Il caldo riduce le produzioni di frutta e verdura, ma i prezzi riconosciuti agli agricoltori crollano fino al 34%, mentre quelli sugli scaffali continuano a crescere. È l’allarme lanciato dalla Consulta nazionale Ortofrutta di Coldiretti, riunita a Bologna nella sede di Coldiretti Emilia Romagna per analizzare la situazione del comparto e definire gli interventi necessari a tutelare reddito e competitività delle imprese.

La scelta di Bologna conferma la centralità dell’Emilia-Romagna nel panorama ortofrutticolo italiano. La Fruit Valley regionale conta quasi 88 mila ettari tra frutteti e colture orticole e il comparto genera circa il 25% del valore della produzione agricola regionale.
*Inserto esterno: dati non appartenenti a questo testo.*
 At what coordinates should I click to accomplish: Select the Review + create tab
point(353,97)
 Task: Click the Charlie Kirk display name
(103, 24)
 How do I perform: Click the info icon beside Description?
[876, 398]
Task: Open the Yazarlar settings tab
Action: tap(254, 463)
Secondo l’analisi Coldiretti su dati Ismea, nella quarta settimana di luglio i prezzi pagati agli agricoltori sono diminuiti, rispetto allo stesso periodo dello scorso anno, del 17% per le pere, del 18% per pesche e nettarine, del 20% per le susine e del 34% per le albicocche. Un andamento anomalo, considerata la minore disponibilità di prodotto, sul quale Coldiretti intende fare piena luce, valutando anche la richiesta di applicazione della normativa contro le pratiche commerciali sleali.
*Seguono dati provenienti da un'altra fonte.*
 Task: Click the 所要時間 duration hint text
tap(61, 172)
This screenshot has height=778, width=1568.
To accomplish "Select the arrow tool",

A tale riguardo, sottolinea il Direttore di Coldiretti Ravenna Zampini, i monitoraggi da noi eseguiti e tutt’ora in corso in provincia, evidenziano situazioni che parrebbero rientrare proprio nella casistica delle pratiche sleali dato che ci risultano ‘offerte’ per i conferimenti di frutta da industria per trasformazione con prezzi che oscillano da 3 ad 1 centesimo di euro”.
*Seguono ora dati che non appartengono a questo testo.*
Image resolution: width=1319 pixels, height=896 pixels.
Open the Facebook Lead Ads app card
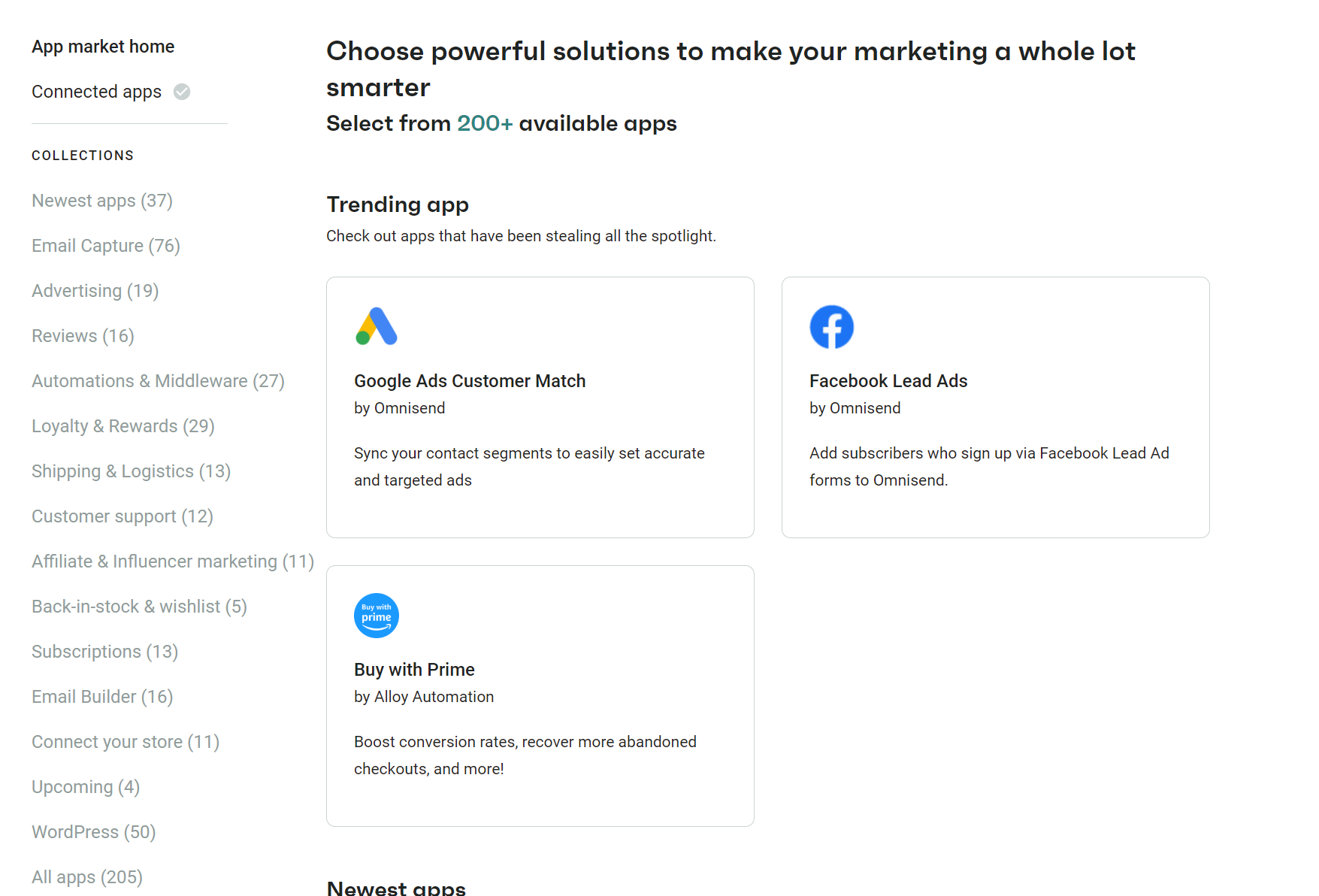(995, 407)
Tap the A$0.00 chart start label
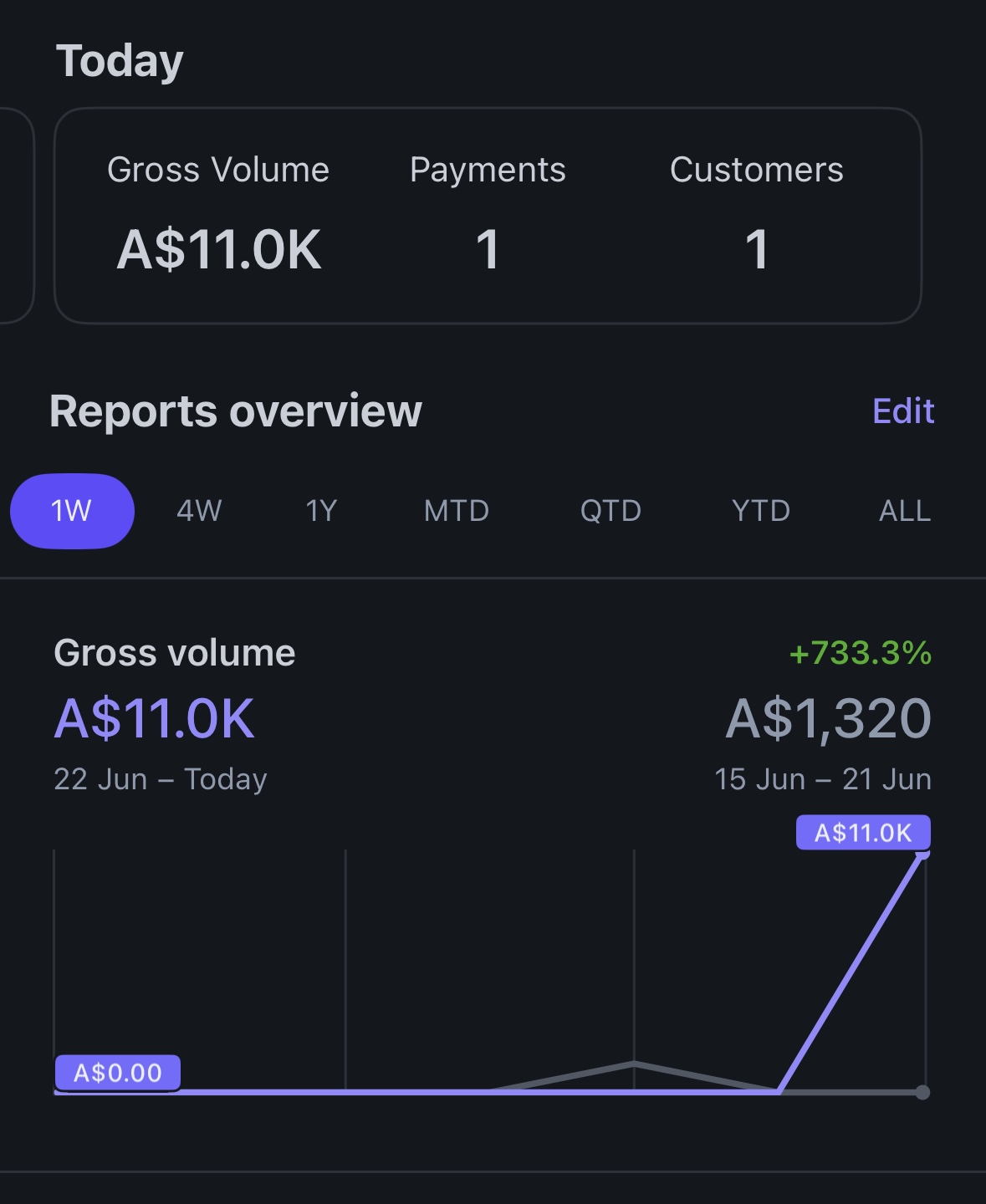This screenshot has height=1204, width=986. [x=118, y=1073]
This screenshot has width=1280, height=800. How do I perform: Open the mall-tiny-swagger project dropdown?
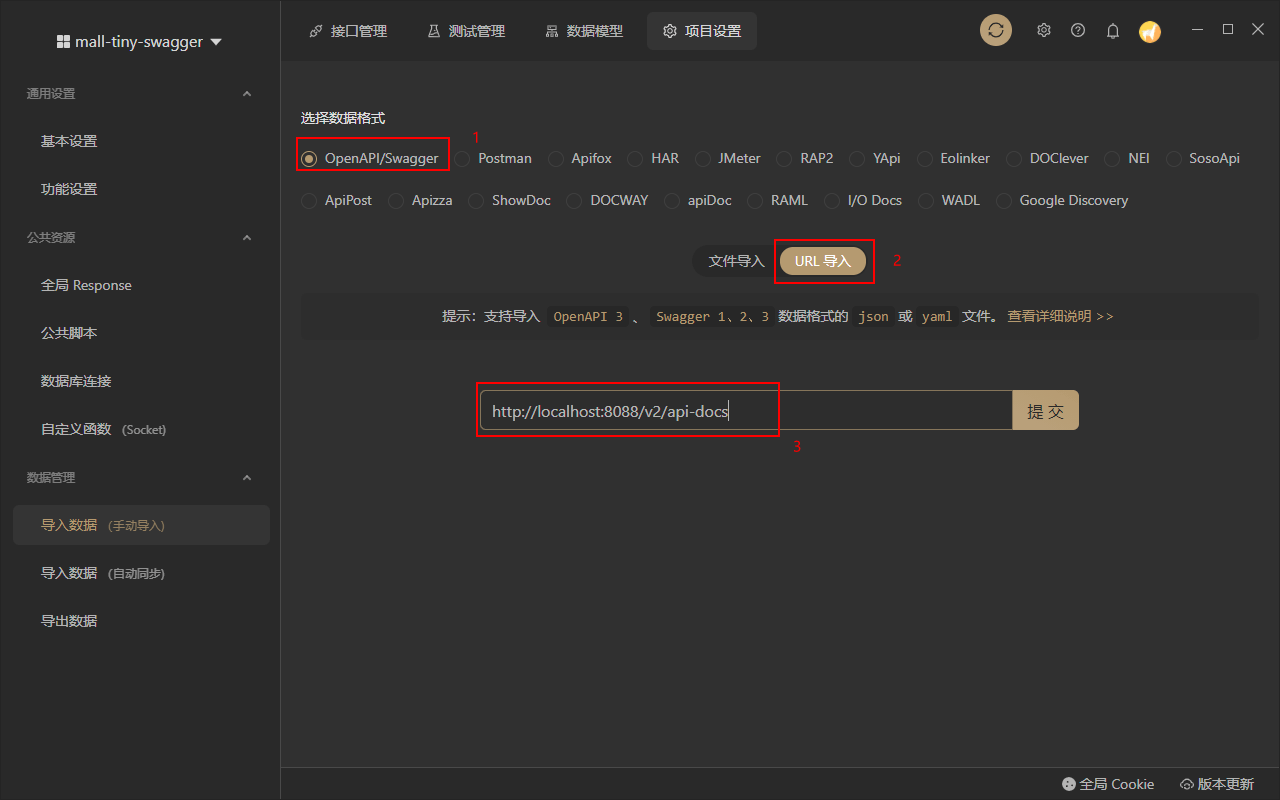[x=139, y=41]
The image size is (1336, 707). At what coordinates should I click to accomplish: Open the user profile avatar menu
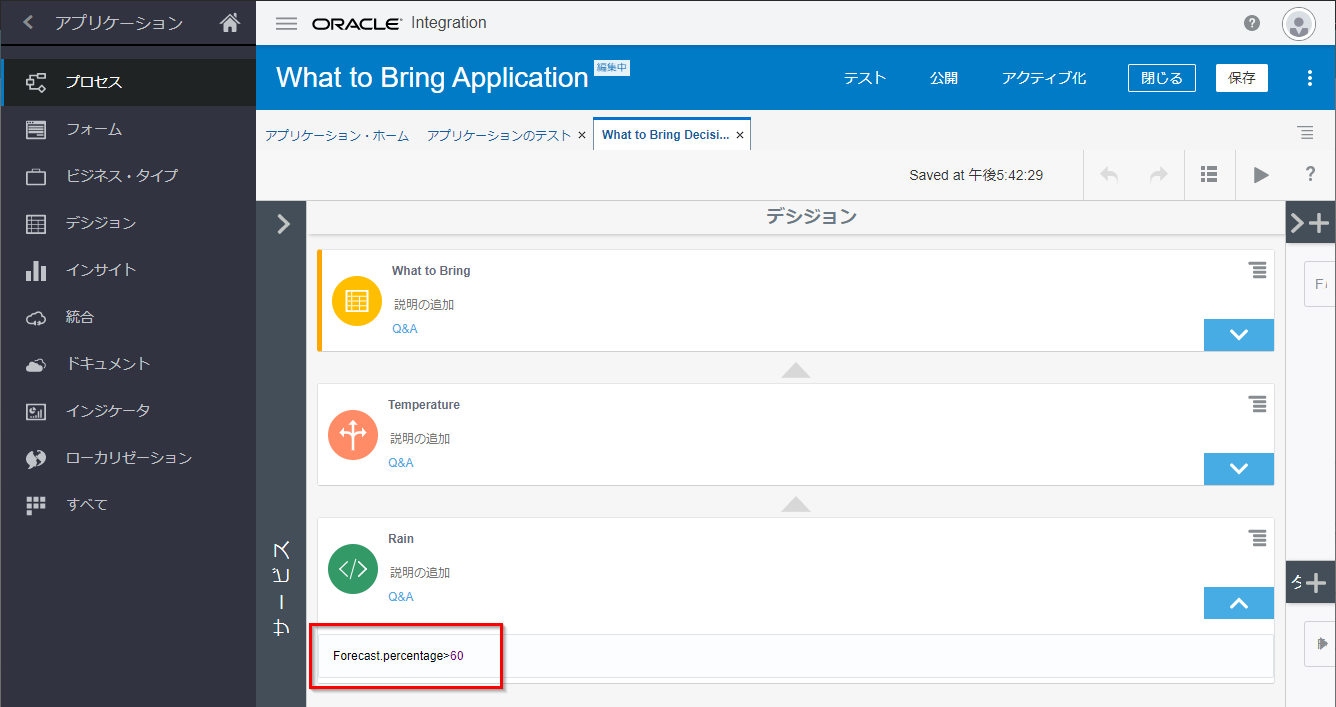pos(1298,24)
Per Coldiretti Ravenna tutto ciò è a dir poco inaccettabile e l’organizzazione agricola agirà nei modi e nelle sedi opportune: “Si parla tanto di caporalato nei campi – prosegue il Direttore Zampini – ma a ben vedere esiste anche una sorta di caporalato commerciale. Confidiamo che l’industria, alla luce dei considerevoli risparmi sulla testa e la tasca degli agricoltori, abbassi anche i prezzi di confetture e succhi di frutta allo scaffale, così che almeno un qualche beneficio ricada sul consumatore finale”.

“L’Emilia-Romagna è uno dei principali poli ortofrutticoli italiani ed europei e la scelta di Bologna per la Consulta nazionale riconosce il valore delle nostre imprese e del lavoro di rappresentanza svolto da Coldiretti” ha detto Luca Cotti, presidente di Coldiretti Emilia Romagna.

“Abbiamo ottenuto risorse importanti per proteggere gli impianti, sostenere le assicurazioni e accompagnare gli investimenti”, ha aggiunto Federico Fugaroli, rappresentante di Coldiretti Emilia Romagna nella Consulta nazionale Ortofrutta. “Il comparto deve però tornare a offrire reddito e prospettive imprenditoriali, così che gli agricoltori possano continuare a investire e produrre senza dipendere stabilmente dagli interventi emergenziali. Serve una strategia nazionale che valorizzi l’origine italiana, rafforzi la posizione delle imprese lungo la filiera e garantisca una più equa distribuzione del valore”.

Per Coldiretti occorre infine rilanciare i consumi di frutta e verdura italiane attraverso campagne di educazione alimentare, promuovere accordi più solidi tra produzione, trasformazione e distribuzione e sostenere l’apertura di nuovi mercati per il Made in Italy.